“Remember, this is his country,” I said. “He knows it better than we do.”

  Silent nodded absently, unconcerned. I glanced at the sun. Maybe two hours of daylight left. I wondered how big a lead they had.

  We reached the high road. Silent studied it a moment, rode south a few yards, nodded to himself. He beckoned me, spurred his mount.

  And so we rode those tireless beasts, hard, hour after hour, after the sun went down, all the night long, into the next day, heading toward the sea, till we were far ahead of our quarry. The breaks were few and far between. I ached everywhere. It was too soon after my venture with the Lady for this.

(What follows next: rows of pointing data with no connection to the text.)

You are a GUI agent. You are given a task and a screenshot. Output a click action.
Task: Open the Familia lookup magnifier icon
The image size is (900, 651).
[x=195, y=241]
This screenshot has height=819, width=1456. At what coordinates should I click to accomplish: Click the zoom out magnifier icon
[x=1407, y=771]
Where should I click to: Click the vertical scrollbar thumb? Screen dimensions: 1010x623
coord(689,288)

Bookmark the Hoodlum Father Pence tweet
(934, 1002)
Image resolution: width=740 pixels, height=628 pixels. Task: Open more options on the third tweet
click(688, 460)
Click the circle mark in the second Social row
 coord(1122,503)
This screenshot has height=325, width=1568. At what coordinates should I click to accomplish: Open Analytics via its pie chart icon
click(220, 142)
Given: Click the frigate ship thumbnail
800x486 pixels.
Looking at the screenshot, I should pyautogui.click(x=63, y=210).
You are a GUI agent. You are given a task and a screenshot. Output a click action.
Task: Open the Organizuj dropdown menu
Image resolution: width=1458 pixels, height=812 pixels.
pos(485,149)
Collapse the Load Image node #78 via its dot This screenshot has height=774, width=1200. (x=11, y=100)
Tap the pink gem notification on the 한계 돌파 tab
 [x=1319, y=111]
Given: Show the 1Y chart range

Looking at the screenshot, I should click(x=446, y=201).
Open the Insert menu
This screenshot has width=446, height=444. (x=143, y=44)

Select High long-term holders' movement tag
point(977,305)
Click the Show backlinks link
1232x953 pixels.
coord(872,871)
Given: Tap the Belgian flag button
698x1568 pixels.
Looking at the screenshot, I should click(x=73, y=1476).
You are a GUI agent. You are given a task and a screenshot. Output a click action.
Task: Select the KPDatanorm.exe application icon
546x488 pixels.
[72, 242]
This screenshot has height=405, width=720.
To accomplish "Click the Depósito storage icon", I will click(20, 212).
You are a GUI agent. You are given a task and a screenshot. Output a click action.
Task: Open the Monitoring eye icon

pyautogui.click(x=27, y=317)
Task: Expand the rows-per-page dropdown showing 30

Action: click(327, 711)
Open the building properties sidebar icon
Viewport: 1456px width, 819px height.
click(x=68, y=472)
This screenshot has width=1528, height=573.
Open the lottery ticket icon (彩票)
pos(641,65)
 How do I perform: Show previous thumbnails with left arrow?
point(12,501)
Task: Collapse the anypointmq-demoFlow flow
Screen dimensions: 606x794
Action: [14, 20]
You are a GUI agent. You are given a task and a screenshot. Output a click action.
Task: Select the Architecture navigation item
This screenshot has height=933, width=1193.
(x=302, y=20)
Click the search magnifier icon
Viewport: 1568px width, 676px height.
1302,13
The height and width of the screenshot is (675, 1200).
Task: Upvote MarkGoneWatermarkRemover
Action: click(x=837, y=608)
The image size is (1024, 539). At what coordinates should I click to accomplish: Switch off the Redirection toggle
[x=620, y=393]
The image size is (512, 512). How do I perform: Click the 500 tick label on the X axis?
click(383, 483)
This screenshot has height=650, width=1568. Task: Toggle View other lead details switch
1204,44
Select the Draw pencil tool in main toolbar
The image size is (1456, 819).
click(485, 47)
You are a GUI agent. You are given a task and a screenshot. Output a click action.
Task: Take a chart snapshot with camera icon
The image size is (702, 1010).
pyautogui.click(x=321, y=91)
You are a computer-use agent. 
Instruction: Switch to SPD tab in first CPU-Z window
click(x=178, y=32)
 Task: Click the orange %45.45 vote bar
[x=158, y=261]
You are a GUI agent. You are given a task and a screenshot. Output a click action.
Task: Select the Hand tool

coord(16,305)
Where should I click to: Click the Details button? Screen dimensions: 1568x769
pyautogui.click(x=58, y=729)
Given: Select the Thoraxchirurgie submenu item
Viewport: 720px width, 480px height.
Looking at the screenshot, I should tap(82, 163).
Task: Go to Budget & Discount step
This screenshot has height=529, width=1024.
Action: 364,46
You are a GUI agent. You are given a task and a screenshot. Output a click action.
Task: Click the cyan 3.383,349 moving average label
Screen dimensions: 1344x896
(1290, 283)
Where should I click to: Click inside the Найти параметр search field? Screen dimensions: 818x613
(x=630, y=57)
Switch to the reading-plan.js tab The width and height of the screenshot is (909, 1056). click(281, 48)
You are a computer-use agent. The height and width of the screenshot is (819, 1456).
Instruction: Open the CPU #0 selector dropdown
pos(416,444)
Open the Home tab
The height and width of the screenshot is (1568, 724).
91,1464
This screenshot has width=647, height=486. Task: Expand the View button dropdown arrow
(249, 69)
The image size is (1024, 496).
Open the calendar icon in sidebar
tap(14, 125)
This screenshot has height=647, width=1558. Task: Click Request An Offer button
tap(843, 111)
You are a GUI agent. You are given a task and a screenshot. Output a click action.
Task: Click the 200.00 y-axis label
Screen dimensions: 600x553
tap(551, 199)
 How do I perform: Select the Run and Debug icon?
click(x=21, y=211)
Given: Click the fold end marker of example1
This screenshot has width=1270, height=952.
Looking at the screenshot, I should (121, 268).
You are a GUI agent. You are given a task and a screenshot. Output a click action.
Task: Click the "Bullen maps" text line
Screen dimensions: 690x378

  We halted where the road hugged the foot of a wooded hill. Silent indicated a bald spot that made a good watchpoint, I nodded. We turned off and climbed.

  I took care of the horses, then collapsed. “Getting too old for this,” I said, and fell asleep immediately.

  Silent wakened me at dusk. “They coming?” I asked.

  He shook his head, signed that he did not expect them before tomorrow. But I should keep an eye out anyway, in case Raven was travelling by night.

  So I sat under the pallid light of the comet, wrapped in a blanket, shivering in the winter wind, for hour upon hour, alone with thoughts I did not want to think, I saw nothing but a brace of roebuck crossing from woods to farmland in hopes of finding better forage.

  Silent relieved me a couple hours before dawn. Oh joy, oh joy. Now I could lie down and shiver and think thoughts I did not want to think. But I did fall asleep sometime, because it was light when Silent squeezed my shoulder.…

  “They coming?”

  He nodded.

  I rose, rubbed my eyes with the backs of my hands, stared up the road. Sure enough, two figures were coming south, one taller than the other. But at that distance they could have been any adult and child. We packed and readied the horses hurriedly, descended the hill. Silent wanted to wait down the road, around the bend. He told me to get on the road behind them, just in case. You never knew about Raven.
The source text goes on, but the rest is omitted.